In der Verwaltungsstreitsache hat der 11. Senat durch den Vorsitzenden Richter am Oberverwaltungsgericht Laudemann, den Richter am Oberverwaltungsgericht Fieting und die Richterin am Oberverwaltungsgericht Apel am 27. März 2006 beschlossen:

Tenor:

Die Beschwerde der Antragstellerin gegen den Beschluss des Verwaltungsgerichts Frankfurt (Oder) vom 17. November 2005 wird zurückgewiesen.

Die Antragstellerin trägt die Kosten des Beschwerdeverfahrens.

Der Streitwert wird für das Beschwerdeverfahrens auf 100.000 Euro festgesetzt.

Gründe:

I.

Die Antragstellerin vertreibt Pflanzenschutzmittel aus anderen Mitgliedstaaten der Europäischen Union. Durch Bescheid vom 12. September 2005 bestätigte das Landesamt für Verbraucherschutz, Landwirtschaft und Flurneuordnung unter Berufung auf § 34 a PflSchG das der Antragstellerin anlässlich einer Vor-Ort-Kontrolle am 6. September 2005 mündlich erteilte Verbot, sechs nach Art und Menge im Einzelnen bezeichnete Pflanzenschutzmittel in den Verkehr zu bringen. Zur Begründung führte die Behörde aus, dass die bei Kontrollen festgestellten Pflanzenschutzmittel unter ihren Bezeichnungen nicht zugelassen und damit auch nicht verkehrsfähig seien.
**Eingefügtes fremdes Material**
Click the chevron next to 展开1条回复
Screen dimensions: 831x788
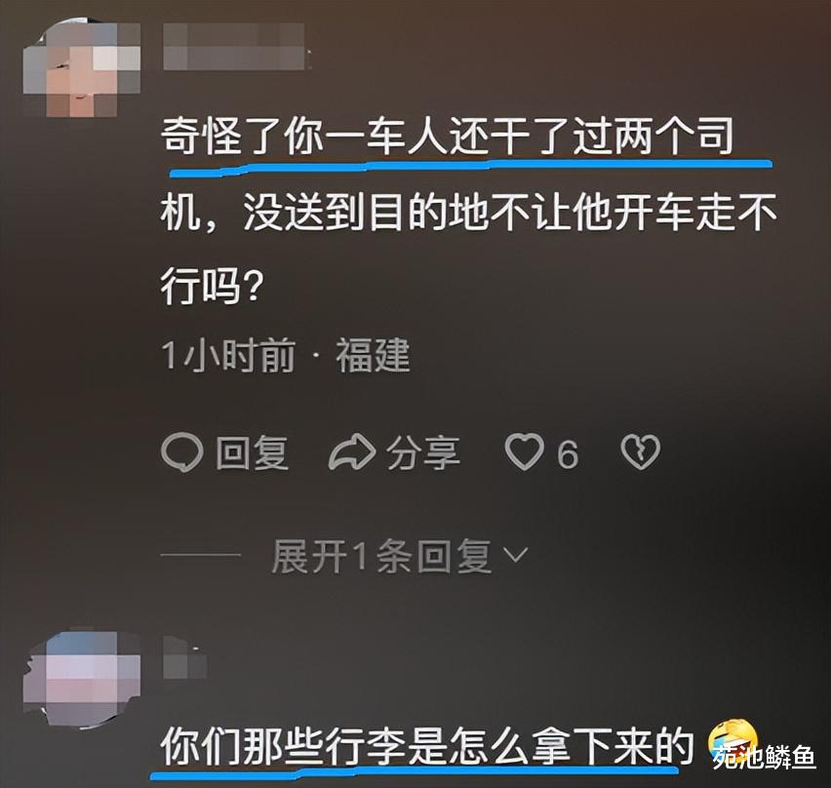point(515,555)
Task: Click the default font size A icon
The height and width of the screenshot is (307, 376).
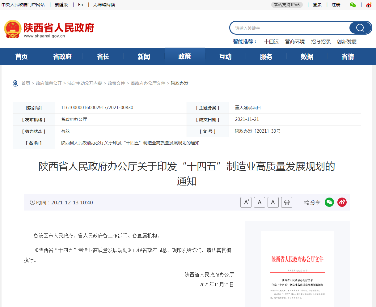Action: [x=260, y=203]
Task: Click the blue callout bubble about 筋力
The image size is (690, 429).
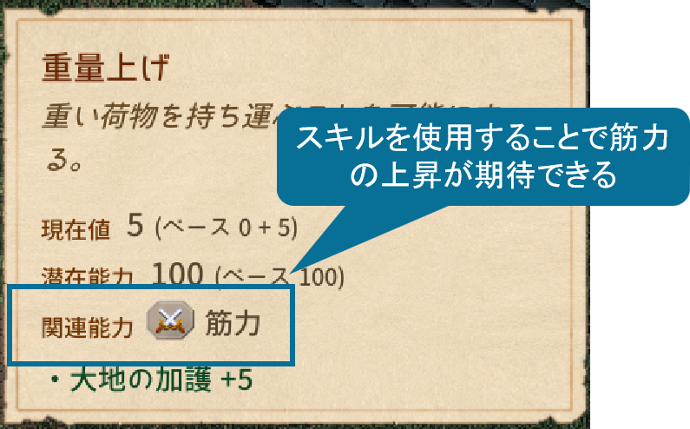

Für Parallelimporte von Pflanzenschutzmitteln nach Deutschland müsse eine eigene Zulassung im Ursprungsmitgliedstaat vorhanden sein, die sicherstelle, dass dieses Pflanzenschutzmittel nach den Vorgaben der Richtlinie 91/414/EWG geprüft worden sei, und dass eine Identitätsbescheinigung im Sinne der "Bekanntmachung über die Einfuhr und das in Verkehr bringen von Pflanzenschutzmitteln, die mit in Deutschland zugelassenen Pflanzenschutzmitteln identisch sind" vom 23. Dezember 1993 erteilt werden könne. Solche Bescheinigungen hätten bei der Vor-Ort-Kontrolle am 6. September 2006 nicht vorgelegt werden können. Mit Bescheid vom 22. September 2005 ordnete die Behörde ergänzend die sofortige Vollziehung ihrer Untersagungsverfügung vom 12. September 2005 mit der Begründung an, es müsse davon ausgegangen werden, dass es sich um nicht nach den Vorgaben der Richtlinien 91/414/EWG geprüfte Pflanzenschutzmittel handele, deren Inverkehrbringen bis zur Feststellung der Verkehrsfähigkeit aus Gründen des vorbeugenden Anwender-, Verbraucher- und Umweltschutzes zu unterbinden sei.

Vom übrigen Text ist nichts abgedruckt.